Job tasks The evolutionary history of molecules is described by a tree structure called phylogeny, which is inferred from genomic sequences. Phylogenies are used for testing biological hypotheses with applications ranging from medicine to ecology. Phylogeny inference usually relies on an inferred alignment of homologous sequences, which, in turn, relies on a guide-tree reflecting their ancestral relationships. To improve the reliability of phylogenetic analyses, we develop methods to address this apparent circularity. A recent breakthrough in our team enables such joint inferences using a likelihood-based method based on a single residue insertion-deletion process. Building upon this work, we aim to develop a new maximum likelihood method for scalable joint inference of the complete evolutionary history (alignment, tree, ancestral sequences) under more realistic models that allow multiple residue insertions and deletions. An integral part of the research is to apply the methods to real data, notably, Swiss HIV Cohort. The project is funded by the Swiss National Science Foundation.

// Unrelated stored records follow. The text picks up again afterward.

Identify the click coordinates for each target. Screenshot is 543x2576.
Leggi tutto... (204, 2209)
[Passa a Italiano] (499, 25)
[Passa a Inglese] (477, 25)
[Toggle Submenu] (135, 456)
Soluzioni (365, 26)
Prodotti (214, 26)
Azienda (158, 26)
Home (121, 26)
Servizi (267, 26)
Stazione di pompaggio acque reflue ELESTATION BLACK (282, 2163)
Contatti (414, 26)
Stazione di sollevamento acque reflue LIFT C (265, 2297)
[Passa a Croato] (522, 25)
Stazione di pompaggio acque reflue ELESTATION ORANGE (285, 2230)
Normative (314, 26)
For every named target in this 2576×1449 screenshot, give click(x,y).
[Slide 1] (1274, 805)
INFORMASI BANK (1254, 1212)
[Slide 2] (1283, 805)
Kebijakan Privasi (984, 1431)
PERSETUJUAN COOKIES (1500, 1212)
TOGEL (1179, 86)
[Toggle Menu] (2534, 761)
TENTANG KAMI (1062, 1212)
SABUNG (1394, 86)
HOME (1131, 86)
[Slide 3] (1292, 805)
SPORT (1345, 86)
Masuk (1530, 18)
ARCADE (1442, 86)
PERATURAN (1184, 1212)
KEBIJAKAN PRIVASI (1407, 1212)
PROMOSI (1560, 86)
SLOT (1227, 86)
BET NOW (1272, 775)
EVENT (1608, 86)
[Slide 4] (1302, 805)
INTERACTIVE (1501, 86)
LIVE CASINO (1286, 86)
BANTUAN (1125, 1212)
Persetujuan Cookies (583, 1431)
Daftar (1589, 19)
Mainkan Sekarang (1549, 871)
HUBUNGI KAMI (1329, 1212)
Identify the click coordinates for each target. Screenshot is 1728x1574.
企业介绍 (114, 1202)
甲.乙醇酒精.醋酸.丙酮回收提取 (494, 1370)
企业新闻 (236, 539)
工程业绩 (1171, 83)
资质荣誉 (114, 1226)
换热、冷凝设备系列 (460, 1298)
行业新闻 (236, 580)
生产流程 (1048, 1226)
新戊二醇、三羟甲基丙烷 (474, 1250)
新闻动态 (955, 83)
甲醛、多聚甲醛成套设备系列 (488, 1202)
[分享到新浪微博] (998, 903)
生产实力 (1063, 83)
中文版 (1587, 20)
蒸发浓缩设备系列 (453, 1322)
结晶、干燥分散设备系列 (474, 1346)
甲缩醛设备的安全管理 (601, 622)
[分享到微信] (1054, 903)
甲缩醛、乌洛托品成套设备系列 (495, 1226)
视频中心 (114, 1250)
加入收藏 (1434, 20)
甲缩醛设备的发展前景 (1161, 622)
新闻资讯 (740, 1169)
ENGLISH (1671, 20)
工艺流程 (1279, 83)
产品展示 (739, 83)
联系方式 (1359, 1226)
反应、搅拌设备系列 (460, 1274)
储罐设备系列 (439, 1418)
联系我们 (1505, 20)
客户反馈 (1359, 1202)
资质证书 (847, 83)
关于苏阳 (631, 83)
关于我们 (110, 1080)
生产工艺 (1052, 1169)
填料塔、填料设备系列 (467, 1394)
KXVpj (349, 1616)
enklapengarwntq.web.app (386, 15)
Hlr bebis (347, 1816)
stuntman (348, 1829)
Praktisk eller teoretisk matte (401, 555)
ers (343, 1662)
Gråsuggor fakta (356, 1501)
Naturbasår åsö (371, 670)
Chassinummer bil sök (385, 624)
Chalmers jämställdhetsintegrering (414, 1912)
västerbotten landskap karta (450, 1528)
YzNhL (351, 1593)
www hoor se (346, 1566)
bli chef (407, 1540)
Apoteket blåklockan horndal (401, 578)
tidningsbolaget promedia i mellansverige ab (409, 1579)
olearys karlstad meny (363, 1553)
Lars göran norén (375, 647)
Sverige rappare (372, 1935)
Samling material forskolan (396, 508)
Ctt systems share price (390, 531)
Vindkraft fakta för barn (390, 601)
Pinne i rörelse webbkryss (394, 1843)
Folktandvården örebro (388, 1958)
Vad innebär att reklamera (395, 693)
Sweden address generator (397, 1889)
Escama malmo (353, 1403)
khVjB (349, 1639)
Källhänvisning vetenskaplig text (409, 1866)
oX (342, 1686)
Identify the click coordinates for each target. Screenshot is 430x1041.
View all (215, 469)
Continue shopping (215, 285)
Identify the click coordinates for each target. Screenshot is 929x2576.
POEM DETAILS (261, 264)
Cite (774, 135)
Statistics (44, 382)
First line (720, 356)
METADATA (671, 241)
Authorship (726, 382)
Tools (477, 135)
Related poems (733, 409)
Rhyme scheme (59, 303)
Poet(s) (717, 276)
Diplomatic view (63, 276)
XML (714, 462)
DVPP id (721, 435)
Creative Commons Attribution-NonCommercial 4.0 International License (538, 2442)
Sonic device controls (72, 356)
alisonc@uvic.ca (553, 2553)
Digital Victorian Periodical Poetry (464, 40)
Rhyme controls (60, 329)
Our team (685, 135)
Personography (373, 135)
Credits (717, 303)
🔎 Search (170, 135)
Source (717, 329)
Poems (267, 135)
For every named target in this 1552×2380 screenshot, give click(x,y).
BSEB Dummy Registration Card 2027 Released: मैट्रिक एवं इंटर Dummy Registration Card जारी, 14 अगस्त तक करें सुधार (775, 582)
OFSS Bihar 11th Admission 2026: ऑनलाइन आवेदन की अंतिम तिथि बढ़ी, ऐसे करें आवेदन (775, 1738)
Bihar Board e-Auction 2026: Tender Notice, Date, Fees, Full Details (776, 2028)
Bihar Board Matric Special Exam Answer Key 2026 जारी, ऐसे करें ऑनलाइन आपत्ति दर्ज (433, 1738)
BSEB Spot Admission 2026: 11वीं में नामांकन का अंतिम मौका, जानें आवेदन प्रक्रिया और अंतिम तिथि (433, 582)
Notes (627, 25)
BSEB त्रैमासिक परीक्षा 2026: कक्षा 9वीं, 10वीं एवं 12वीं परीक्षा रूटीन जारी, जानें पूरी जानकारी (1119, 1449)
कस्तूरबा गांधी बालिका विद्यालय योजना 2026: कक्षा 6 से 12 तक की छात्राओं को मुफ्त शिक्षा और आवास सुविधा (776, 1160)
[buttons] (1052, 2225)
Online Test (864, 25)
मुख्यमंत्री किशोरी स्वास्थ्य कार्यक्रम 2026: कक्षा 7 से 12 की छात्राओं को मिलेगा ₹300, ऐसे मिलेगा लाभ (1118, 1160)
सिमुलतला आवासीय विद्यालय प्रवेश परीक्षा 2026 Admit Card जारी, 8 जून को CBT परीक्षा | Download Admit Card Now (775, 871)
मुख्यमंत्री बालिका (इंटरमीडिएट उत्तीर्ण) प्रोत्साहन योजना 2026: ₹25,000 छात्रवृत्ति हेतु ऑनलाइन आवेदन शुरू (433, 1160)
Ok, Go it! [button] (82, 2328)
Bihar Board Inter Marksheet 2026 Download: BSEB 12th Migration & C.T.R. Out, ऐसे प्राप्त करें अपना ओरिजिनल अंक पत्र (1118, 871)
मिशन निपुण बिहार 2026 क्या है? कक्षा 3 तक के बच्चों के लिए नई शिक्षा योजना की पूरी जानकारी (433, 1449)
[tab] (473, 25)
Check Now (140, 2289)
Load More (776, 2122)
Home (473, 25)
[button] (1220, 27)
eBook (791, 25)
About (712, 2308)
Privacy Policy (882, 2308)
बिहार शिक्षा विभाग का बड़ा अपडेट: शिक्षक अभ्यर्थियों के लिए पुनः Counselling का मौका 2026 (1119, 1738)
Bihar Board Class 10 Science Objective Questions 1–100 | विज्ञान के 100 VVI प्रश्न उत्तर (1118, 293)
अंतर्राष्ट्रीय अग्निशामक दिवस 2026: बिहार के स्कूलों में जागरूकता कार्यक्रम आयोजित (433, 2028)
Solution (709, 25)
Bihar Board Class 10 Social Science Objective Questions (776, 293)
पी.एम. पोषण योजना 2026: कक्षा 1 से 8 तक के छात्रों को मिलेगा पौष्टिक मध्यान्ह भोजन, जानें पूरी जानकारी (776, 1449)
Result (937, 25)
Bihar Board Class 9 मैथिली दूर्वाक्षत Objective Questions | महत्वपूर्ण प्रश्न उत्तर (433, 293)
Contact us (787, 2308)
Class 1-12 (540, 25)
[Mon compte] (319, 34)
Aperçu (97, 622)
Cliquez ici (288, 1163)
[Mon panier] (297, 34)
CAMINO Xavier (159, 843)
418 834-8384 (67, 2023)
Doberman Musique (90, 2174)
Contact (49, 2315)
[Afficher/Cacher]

The positions are based at the Institute of Computational Life Sciences, Zurich University of Applied Sciences (ZHAW Wädenswil). The PhD student will also be enrolled at the University of Zurich. The research group is also part of Swiss Institute of Bioinformatics, which provides additional training and networking opportunities.
A selection of relevant articles:
1. Maiolo M, Zhang X, Gil M, Anisimova M. "Progressive multiple sequence alignment with indel evolution" BMC Bioinformatics. 2018. 19(1):331. doi: 10.1186/s12859-018-2357-1.
2. Pečerska, J., Gil, M. and Anisimova, M. “Joint alignment and tree inference” bioRxiv, 2021. pp.2021-09. doi: 10.1101/2021.09.28.462230.
3. Jowkar, G., Pečerska, J., Maiolo, M., Gil, M., & Anisimova, M. “ARPIP: Ancestral sequence Reconstruction with insertions and deletions under the Poisson Indel Process” Systematic biology. 2022. syac050-syac050. doi: 10.1093/sysbio/syac050
Profile requirements
4. Strong background in computational science, algorithms, programming, statistics, stochastic modeling or similar;
5. Working knowledge of C++ and/or Rust;
6. Some knowledge of phylogenetics and molecular evolution is an advantage.